Here is an example of what can be done with LAYERS. Not only does it make painting easier by allowing you to paint "underneath" lines, rivets, and other details; but you can create different options in your paint kits that you can turn ON and OFF to suit your needs. This is one of my files for the A2A Mustang.

The blue note points to an expanded layer group in Paint Shop Pro. Helps keep stuff organized when a paint kit grows to a ridiculous number of layers.

The purple note points to my "Hamilton Standard" propeller logos. One version has the gold border and the other has white. I turn one ON and the other OFF to match whatever paint scheme I am trying to mimmic. Same goes for the tire treads, wheels, pilot seat, stripes, etc. Notice how many layers I have turned OFF in the middle column of the layer pallett on the right. Once I have the paint kit built with numerous options, then doing repaints is easier as I turn certain layers ON and OFF.

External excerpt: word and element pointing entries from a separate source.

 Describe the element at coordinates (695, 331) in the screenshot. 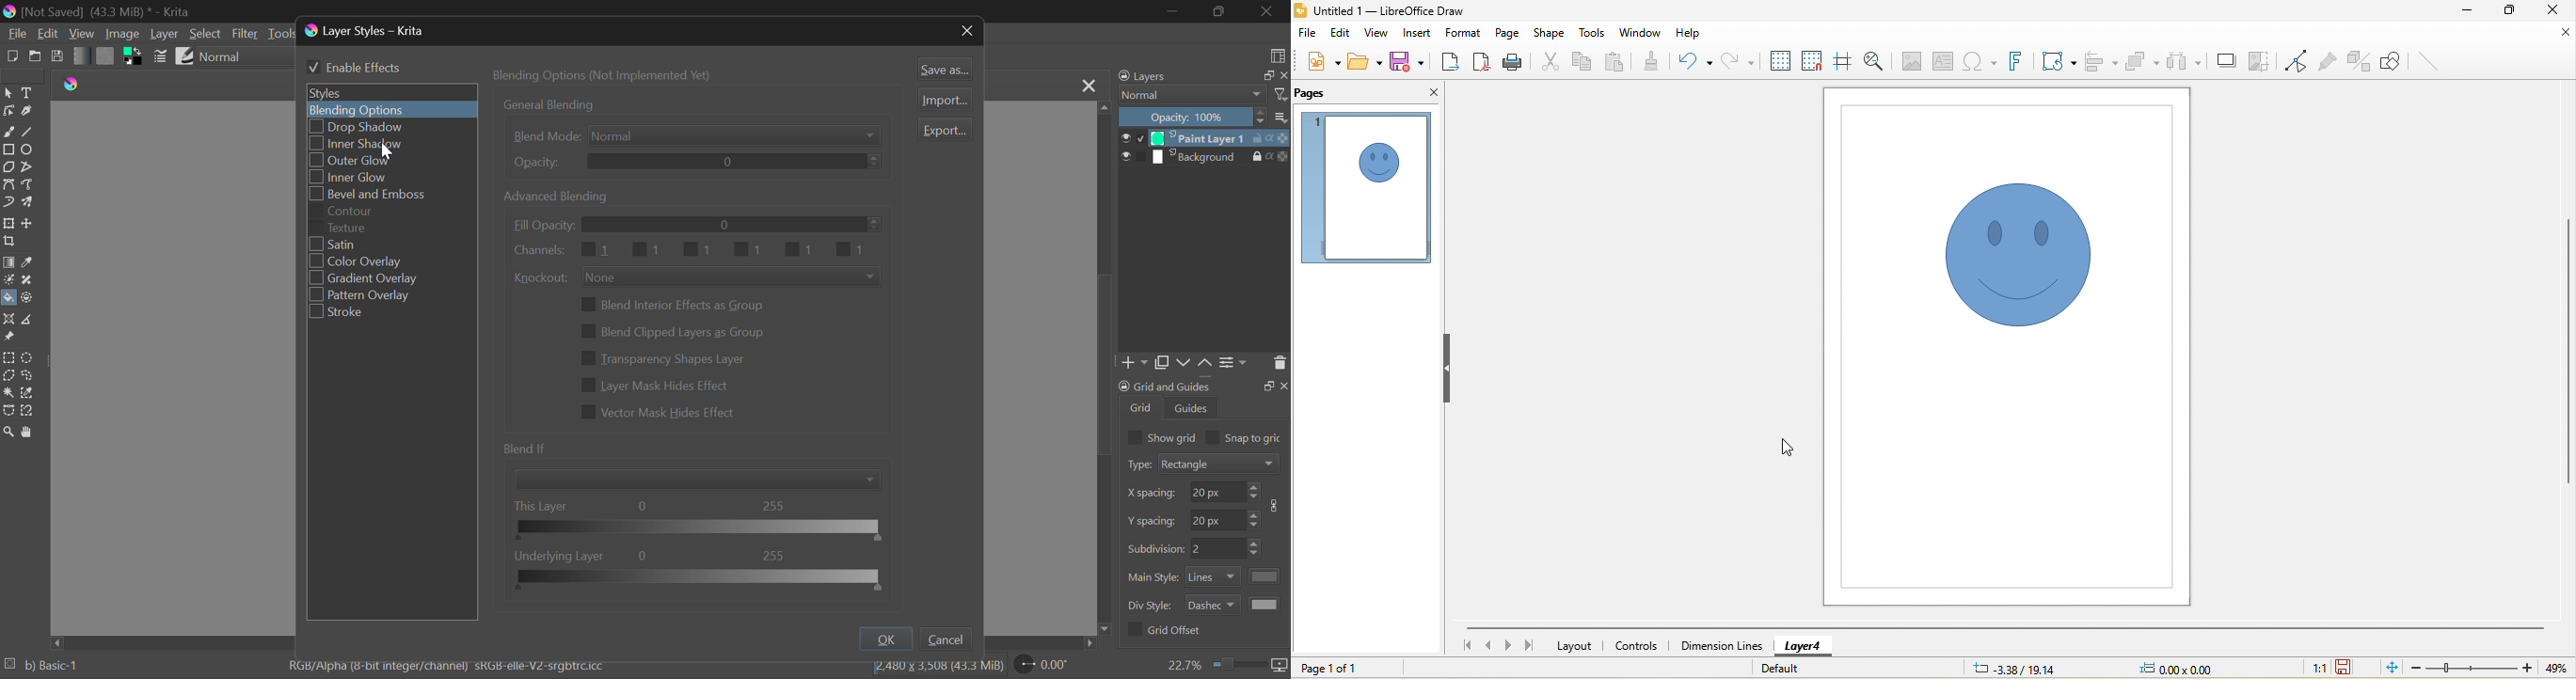

I see `Blending Options Settings` at that location.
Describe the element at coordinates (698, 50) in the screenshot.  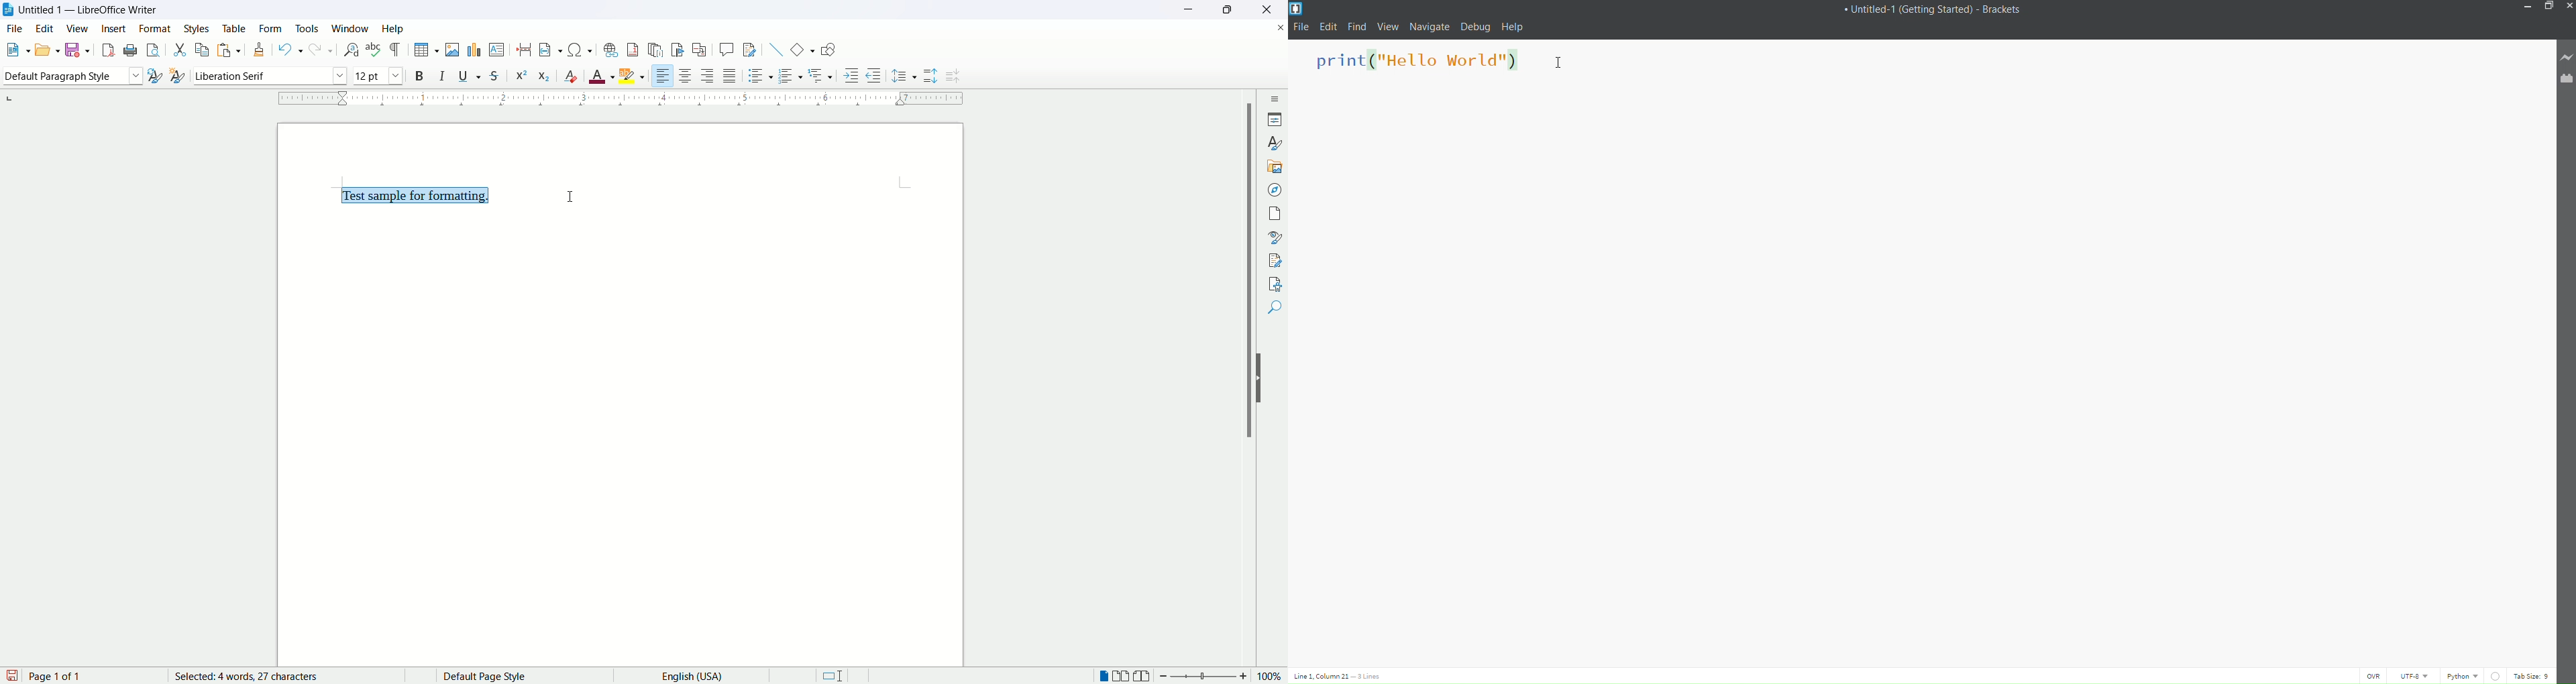
I see `insert cross reference` at that location.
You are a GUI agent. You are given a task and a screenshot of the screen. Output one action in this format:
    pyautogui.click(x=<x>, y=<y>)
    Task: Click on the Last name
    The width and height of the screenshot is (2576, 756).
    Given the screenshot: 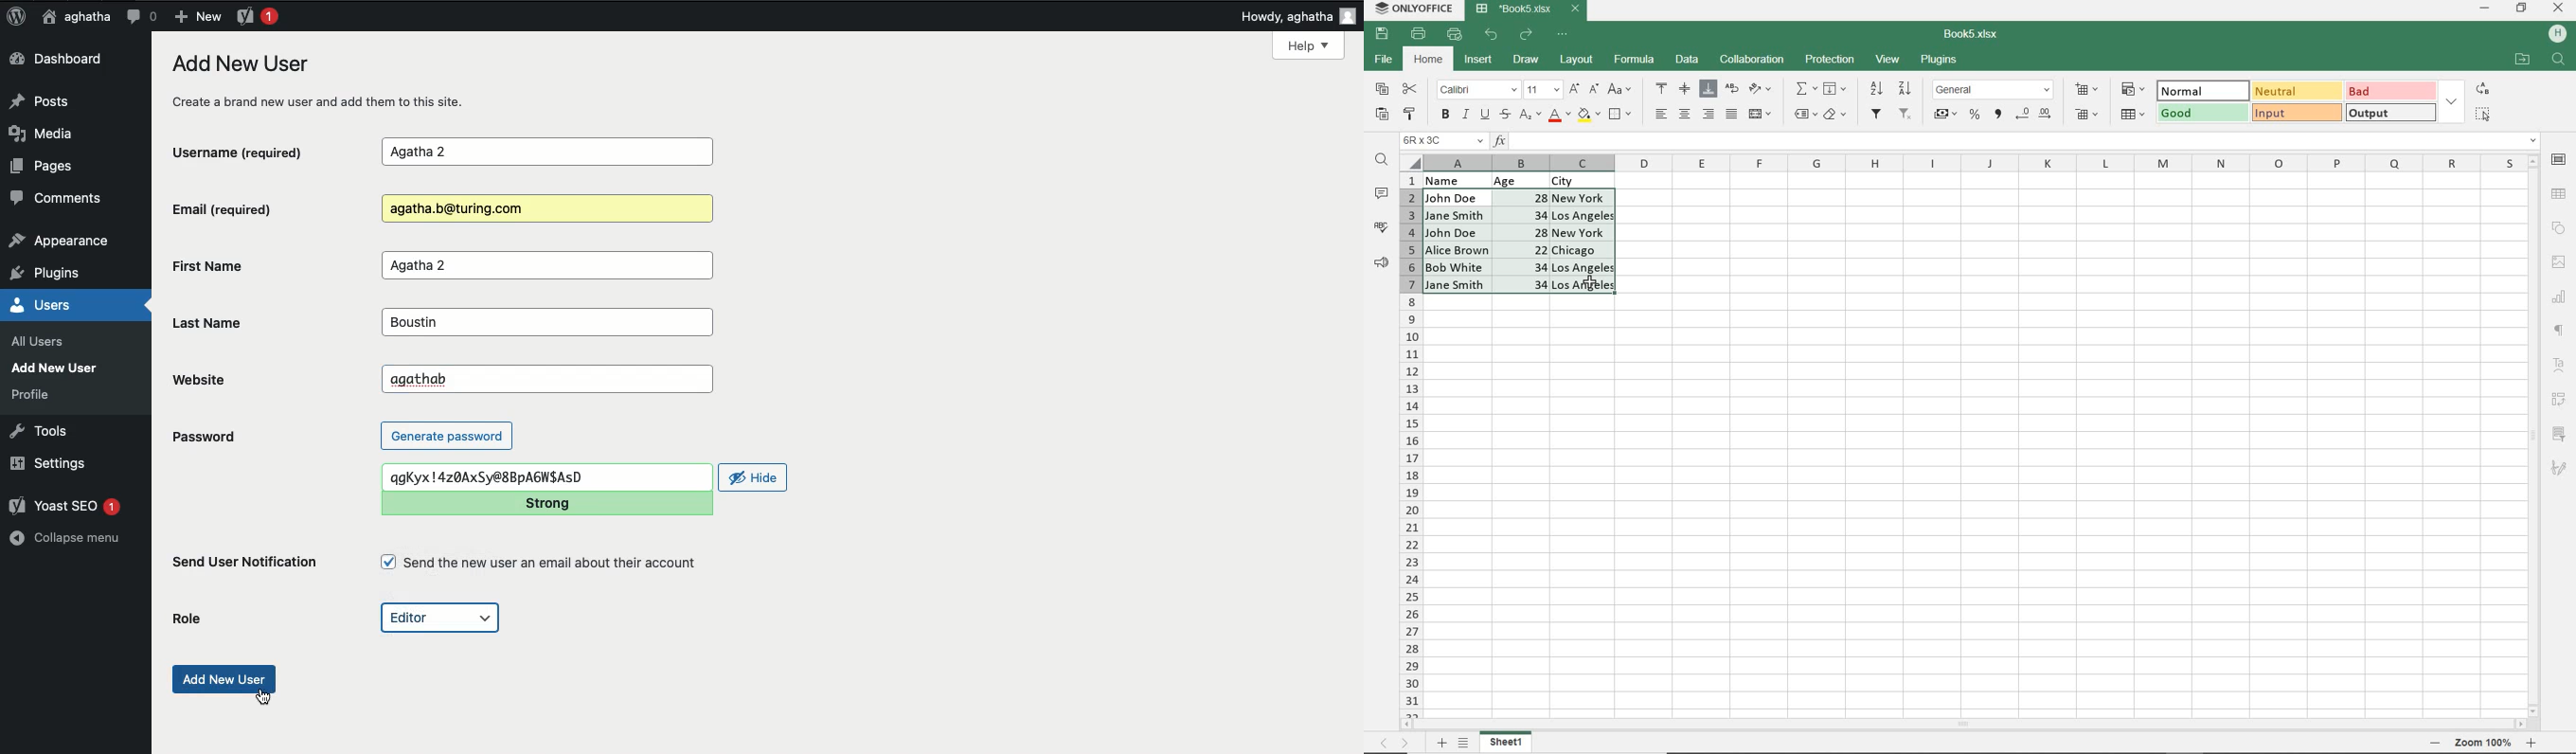 What is the action you would take?
    pyautogui.click(x=224, y=322)
    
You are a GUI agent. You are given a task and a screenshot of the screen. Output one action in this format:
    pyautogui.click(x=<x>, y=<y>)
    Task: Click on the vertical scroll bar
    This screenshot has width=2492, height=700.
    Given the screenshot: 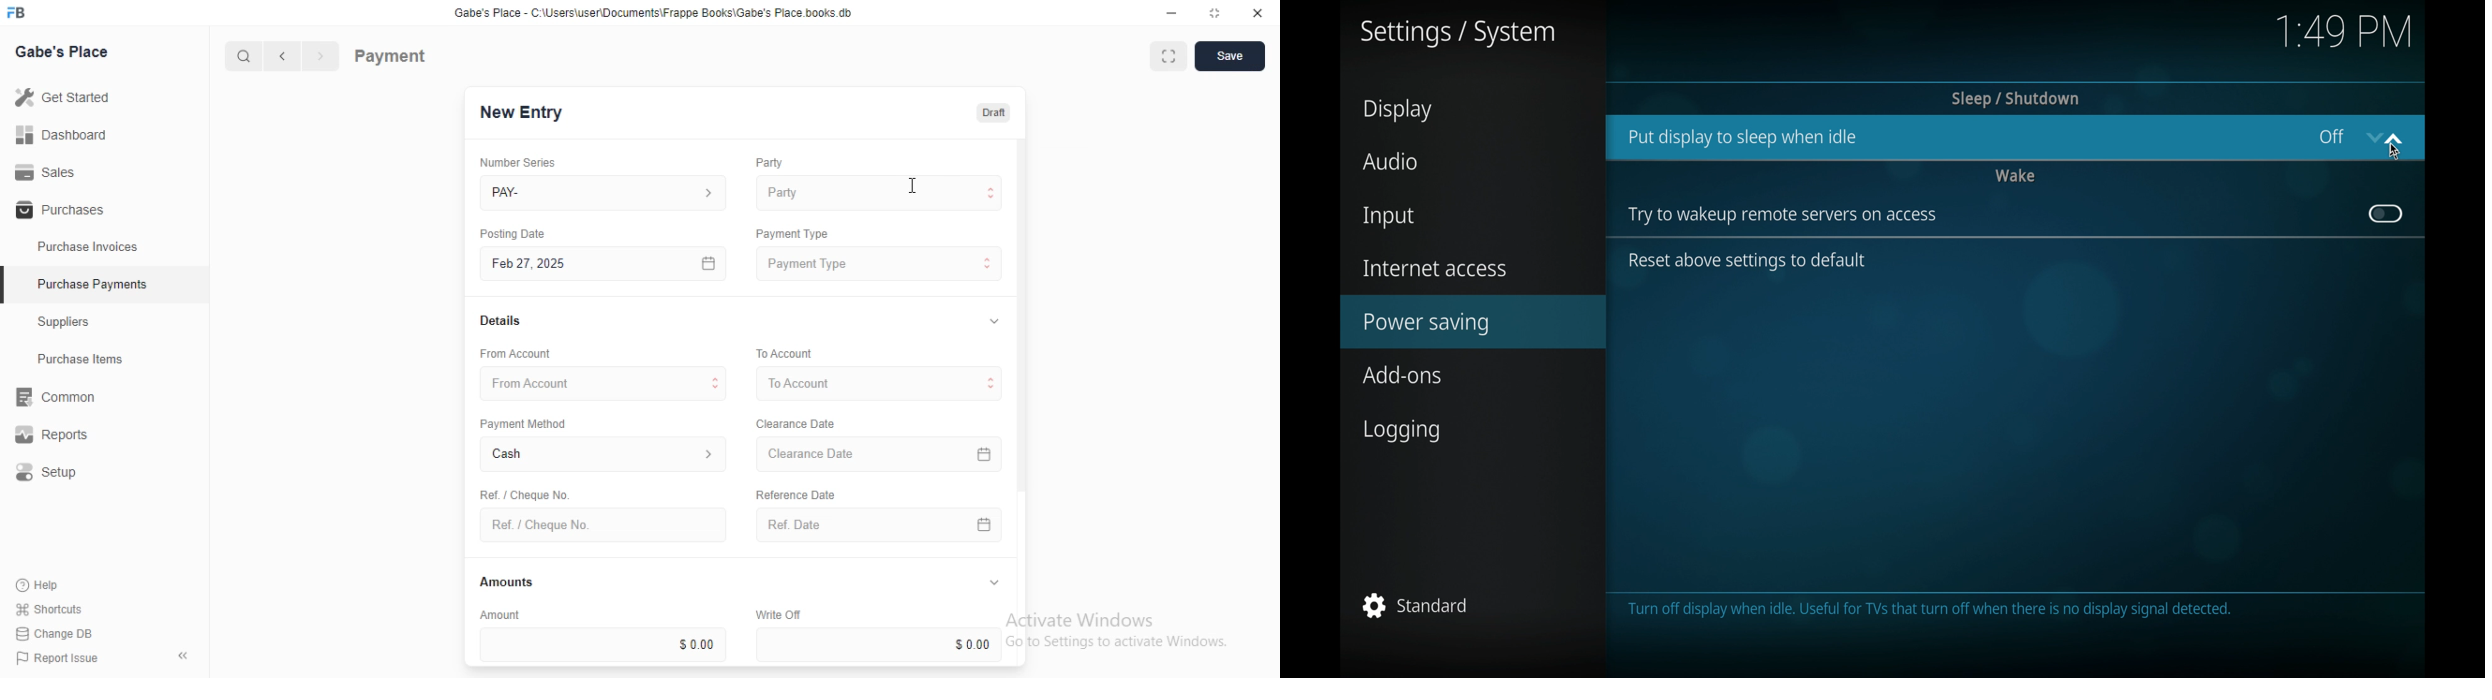 What is the action you would take?
    pyautogui.click(x=1022, y=403)
    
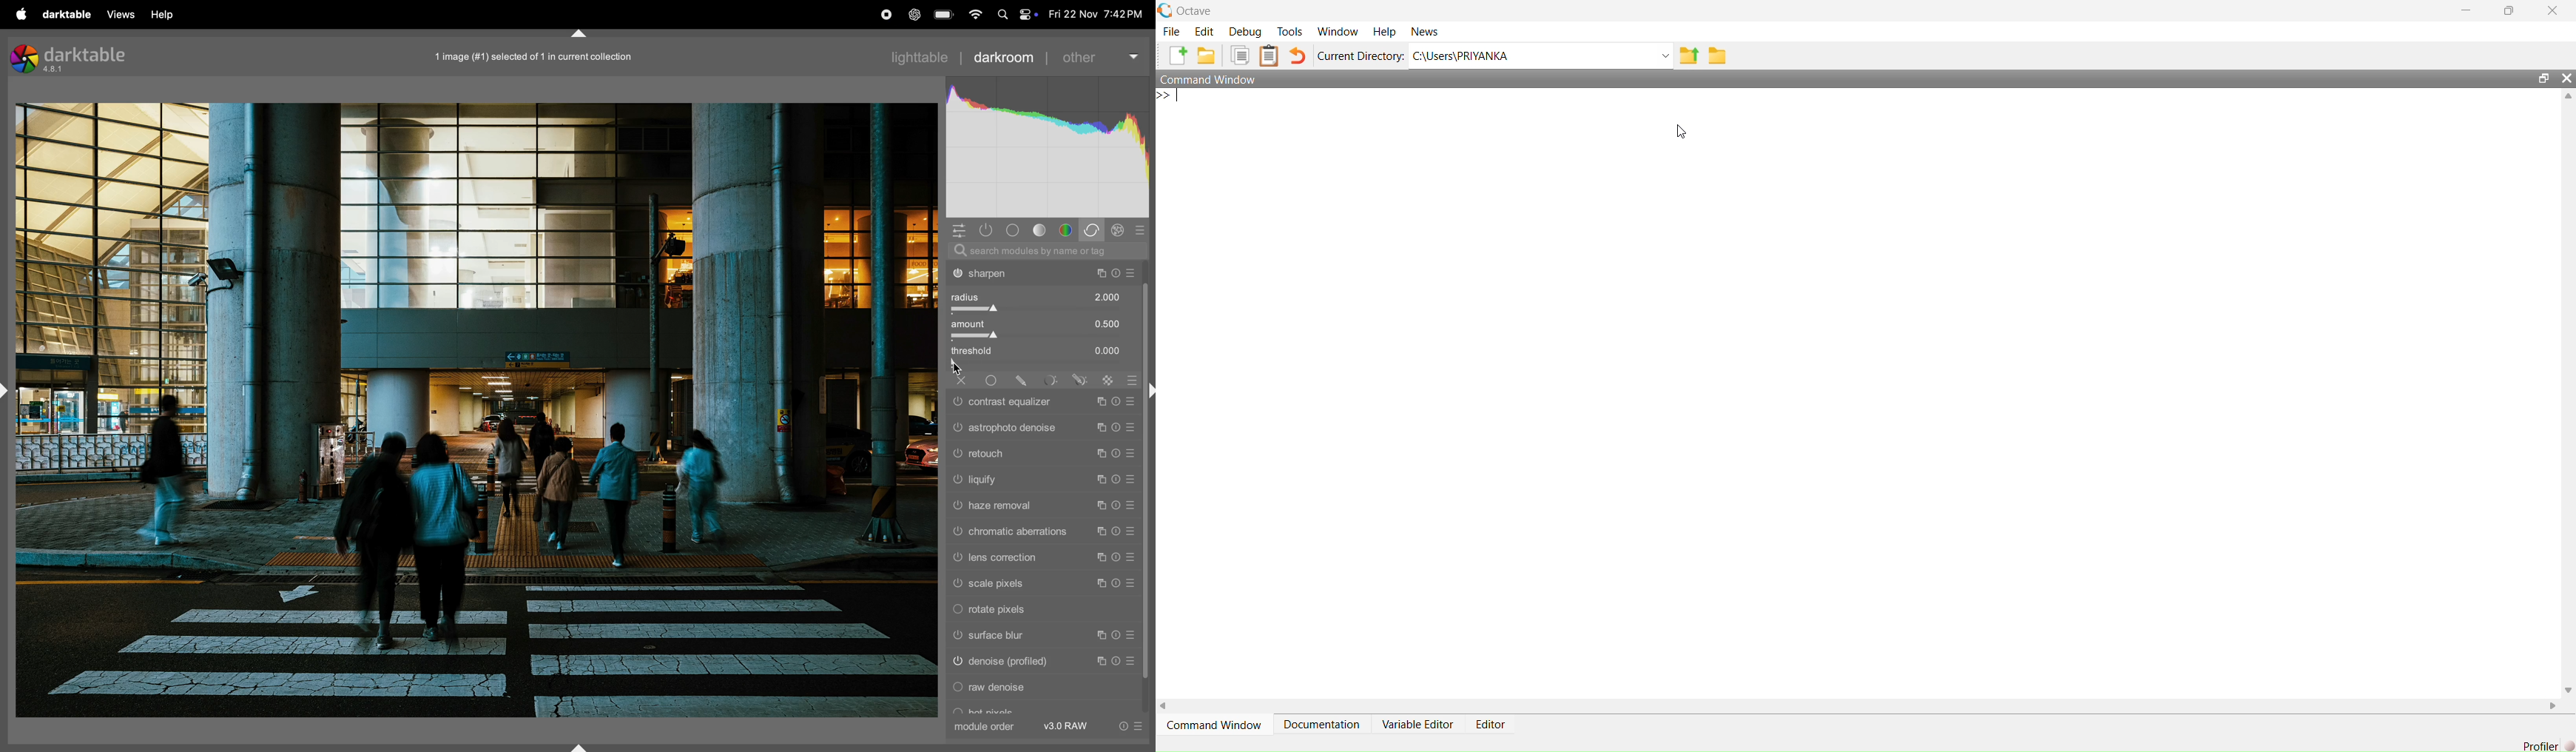 This screenshot has height=756, width=2576. What do you see at coordinates (1204, 31) in the screenshot?
I see `Edit` at bounding box center [1204, 31].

The cyan and green notes point to a temporary layer whose sole purpose is to give me something to create a shadow from. Once the shadow was created I turned the intial layer off and don't use it. You can see the red boxes that I created and don't use in the final product, and the drop shadow that I do use. (This is also handy in making panels.)

To get started I created a backup of my P-51's folder and put it into an "FSX Backup" folder, away from my installation of FSX. I opened a single layer DDS file (in BMPdxt, then Paint Shop Pro) and started replicating lines and rivets first. From there I just added more and more until my wife, dog, and car left me. Seriously, you can spend lots of time on a paint kit, but it's a matter of passion and fun. As long as things are backed up properly then you are free to play with your editing program of choice. Experiment, take notes, and study lots of photos. Have fun with it. And don't try to mimmic what others have done. No one is perfect, but photos are.

Less is often better. It is easy to over-do graphics and the latest cool thing I've learned. Try to keep it subtle and less dramatic.
Imperfect is perfect. Aircraft look much better from further away. When you step up close they appear to be the metal brutes that they are. Panel lines should not be perfect black lines. Use textured black & grays for creating lines and rivets so they fade in and out and nothing is constant.

There is no pure White or Black. Aircraft are dirty, faded, and shiny. For pure white I use RGB 242,240,238. For black I use 16,16,16 gray. I don't use full saturation for colors unless I have an adjustment layer or texture layer on top of them. Less is better. Play around with OPACITY settings for different layers. You can create graphics on a layer, then turn down the opacity setting to change its affect. Too much saturation can make graphics look fake.

You'll want to learn how to use "drop shadows" and "bevels". Shadows and reflections (light) are what make graphics come alive. Proper (and subtle) use of shadows and reflections can make mediocre graphics become life-like. Using drop shadows below lines and rivets makes a huge difference. You can drop a black shadow offset up and to the left, and then drop a white shadow down and to the right and you will end up with a depression (or bump) in the skin around a line of rivets,fastener, etc. Then the OPACITY setting can be changed to make it more subtle.